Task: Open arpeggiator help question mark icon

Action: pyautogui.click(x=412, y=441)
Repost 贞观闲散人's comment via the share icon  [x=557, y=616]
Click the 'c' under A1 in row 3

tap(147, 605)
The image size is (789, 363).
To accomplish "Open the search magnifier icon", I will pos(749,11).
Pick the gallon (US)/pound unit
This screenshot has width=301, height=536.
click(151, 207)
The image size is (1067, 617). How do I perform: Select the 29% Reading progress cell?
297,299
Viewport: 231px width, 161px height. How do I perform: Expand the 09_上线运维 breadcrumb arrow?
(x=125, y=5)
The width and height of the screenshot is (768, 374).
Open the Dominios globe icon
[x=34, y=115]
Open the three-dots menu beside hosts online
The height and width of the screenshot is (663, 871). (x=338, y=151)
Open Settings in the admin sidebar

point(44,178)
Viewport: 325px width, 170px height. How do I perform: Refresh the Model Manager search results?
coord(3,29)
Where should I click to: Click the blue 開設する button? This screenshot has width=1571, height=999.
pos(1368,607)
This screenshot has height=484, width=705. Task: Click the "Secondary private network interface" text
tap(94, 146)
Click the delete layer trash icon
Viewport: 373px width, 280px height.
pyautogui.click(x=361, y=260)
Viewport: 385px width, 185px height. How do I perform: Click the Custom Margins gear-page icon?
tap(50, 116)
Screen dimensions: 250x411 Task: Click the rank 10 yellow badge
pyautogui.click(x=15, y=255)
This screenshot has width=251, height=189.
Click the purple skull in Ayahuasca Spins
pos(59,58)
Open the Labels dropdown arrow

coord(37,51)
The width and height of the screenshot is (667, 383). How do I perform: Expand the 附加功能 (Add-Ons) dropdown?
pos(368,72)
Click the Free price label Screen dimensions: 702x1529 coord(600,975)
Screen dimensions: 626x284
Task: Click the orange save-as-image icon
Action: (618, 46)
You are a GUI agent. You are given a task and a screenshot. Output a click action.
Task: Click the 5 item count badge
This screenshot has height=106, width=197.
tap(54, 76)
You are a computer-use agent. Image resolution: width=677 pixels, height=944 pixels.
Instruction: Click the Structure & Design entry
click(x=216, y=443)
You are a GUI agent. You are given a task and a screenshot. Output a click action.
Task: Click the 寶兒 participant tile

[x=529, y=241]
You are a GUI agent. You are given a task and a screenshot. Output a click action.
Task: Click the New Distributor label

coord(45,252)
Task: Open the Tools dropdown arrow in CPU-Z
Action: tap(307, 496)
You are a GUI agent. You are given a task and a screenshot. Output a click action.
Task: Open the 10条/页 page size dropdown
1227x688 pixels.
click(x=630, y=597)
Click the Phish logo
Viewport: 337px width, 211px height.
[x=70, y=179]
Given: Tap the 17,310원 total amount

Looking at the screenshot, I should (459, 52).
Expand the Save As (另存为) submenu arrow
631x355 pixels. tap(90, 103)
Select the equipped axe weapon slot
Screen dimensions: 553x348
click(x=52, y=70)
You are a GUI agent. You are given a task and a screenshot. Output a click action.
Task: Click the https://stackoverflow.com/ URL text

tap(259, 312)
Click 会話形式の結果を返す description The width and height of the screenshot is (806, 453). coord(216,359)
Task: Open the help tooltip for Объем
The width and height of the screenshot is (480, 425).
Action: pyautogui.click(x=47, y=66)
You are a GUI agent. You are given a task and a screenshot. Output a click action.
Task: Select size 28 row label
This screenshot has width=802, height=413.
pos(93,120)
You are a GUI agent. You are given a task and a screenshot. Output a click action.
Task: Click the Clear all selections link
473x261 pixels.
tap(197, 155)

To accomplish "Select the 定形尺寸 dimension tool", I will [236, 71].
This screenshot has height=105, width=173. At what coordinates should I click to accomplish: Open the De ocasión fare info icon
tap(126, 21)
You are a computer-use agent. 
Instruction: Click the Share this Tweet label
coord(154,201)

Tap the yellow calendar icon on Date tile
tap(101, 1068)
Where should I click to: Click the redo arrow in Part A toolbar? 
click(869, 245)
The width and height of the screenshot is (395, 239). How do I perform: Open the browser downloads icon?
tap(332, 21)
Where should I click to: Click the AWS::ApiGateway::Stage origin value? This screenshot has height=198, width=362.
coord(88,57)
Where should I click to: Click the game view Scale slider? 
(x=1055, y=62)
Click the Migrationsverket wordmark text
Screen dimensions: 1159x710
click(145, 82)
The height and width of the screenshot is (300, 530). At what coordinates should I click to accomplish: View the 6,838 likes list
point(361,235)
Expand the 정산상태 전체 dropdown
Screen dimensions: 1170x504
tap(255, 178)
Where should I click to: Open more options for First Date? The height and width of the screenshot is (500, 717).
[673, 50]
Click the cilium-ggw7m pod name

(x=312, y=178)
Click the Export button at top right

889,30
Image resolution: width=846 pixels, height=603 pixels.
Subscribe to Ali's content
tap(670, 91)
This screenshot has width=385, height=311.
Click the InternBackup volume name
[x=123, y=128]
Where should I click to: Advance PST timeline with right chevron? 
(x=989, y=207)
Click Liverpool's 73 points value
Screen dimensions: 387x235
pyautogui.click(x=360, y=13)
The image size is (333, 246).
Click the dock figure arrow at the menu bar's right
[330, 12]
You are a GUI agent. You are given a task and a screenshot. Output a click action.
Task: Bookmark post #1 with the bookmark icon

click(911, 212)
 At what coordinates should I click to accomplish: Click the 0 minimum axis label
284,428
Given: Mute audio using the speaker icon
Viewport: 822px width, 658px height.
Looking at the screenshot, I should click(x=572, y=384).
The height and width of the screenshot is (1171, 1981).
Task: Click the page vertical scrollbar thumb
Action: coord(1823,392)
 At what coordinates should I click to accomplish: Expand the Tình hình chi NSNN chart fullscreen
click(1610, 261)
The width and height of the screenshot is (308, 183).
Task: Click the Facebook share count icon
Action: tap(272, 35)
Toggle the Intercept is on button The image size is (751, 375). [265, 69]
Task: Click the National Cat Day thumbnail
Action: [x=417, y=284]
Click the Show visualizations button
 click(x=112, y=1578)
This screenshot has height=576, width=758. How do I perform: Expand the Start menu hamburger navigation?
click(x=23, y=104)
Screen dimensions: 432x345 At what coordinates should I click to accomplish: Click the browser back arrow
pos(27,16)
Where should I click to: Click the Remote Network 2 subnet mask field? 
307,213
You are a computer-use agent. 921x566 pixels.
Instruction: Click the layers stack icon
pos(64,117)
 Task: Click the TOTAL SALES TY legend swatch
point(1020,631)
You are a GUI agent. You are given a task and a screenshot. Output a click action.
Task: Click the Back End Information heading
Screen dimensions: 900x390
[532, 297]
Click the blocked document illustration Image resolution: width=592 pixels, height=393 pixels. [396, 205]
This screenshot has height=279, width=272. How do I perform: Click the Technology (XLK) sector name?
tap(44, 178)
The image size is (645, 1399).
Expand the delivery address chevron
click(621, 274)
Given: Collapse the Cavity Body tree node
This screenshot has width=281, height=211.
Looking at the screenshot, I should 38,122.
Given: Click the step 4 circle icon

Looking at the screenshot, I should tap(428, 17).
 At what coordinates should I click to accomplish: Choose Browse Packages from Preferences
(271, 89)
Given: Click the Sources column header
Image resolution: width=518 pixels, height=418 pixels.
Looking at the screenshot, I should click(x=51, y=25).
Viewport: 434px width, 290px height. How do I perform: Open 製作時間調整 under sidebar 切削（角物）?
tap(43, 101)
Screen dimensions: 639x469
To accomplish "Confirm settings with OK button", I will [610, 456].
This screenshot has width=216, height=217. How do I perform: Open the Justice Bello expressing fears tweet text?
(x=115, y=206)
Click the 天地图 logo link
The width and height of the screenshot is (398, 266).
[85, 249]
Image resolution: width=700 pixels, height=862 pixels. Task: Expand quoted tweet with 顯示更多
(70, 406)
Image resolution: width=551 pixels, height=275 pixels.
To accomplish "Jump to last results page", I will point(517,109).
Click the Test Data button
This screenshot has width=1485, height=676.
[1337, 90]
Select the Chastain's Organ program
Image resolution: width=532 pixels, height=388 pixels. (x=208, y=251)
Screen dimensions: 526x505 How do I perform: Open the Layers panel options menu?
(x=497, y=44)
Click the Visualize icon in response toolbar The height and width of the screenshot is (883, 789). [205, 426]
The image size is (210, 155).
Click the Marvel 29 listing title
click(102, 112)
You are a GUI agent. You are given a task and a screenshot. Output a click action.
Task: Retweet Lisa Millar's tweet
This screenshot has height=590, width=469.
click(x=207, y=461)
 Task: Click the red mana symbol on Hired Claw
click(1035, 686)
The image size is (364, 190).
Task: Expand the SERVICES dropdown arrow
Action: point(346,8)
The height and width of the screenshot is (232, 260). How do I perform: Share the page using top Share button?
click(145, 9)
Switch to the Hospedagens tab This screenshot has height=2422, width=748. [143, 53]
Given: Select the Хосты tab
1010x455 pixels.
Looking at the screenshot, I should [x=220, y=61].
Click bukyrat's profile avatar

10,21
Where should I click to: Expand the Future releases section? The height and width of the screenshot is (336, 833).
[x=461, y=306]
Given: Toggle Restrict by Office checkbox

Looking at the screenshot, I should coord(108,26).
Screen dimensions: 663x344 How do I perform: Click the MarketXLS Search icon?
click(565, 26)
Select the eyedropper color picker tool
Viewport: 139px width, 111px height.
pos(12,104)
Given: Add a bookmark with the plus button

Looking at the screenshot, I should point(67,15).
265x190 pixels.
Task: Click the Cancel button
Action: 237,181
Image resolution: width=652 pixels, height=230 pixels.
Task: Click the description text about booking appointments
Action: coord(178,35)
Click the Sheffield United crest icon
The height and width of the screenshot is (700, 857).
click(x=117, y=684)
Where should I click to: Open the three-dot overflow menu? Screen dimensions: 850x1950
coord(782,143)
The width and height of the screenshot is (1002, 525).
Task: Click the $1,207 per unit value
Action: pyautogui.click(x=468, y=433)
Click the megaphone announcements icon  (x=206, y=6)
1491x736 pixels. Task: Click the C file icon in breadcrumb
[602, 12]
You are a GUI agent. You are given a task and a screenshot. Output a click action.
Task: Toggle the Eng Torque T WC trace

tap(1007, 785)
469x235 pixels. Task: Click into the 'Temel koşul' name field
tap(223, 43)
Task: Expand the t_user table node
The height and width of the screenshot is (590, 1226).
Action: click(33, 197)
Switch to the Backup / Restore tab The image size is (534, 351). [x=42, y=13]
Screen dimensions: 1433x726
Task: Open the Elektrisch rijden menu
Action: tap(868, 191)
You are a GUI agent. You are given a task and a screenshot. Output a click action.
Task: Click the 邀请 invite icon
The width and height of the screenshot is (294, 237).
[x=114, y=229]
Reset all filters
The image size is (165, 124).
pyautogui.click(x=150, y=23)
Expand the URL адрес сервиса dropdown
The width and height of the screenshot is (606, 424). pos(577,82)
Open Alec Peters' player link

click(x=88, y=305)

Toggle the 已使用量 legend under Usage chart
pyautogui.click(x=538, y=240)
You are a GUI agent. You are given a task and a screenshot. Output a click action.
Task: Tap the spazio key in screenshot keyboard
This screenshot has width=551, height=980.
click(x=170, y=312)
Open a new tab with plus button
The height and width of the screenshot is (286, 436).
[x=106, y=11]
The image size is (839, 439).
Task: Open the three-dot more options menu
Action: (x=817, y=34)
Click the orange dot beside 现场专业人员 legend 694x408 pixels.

■ ■ ■ ■ ■ ■ ■

Your goal: Take the word "node" and find each line of the material that contains it. Copy those lines.

Final answer:
Given: Collapse the Cavity Body tree node
Task: Expand the t_user table node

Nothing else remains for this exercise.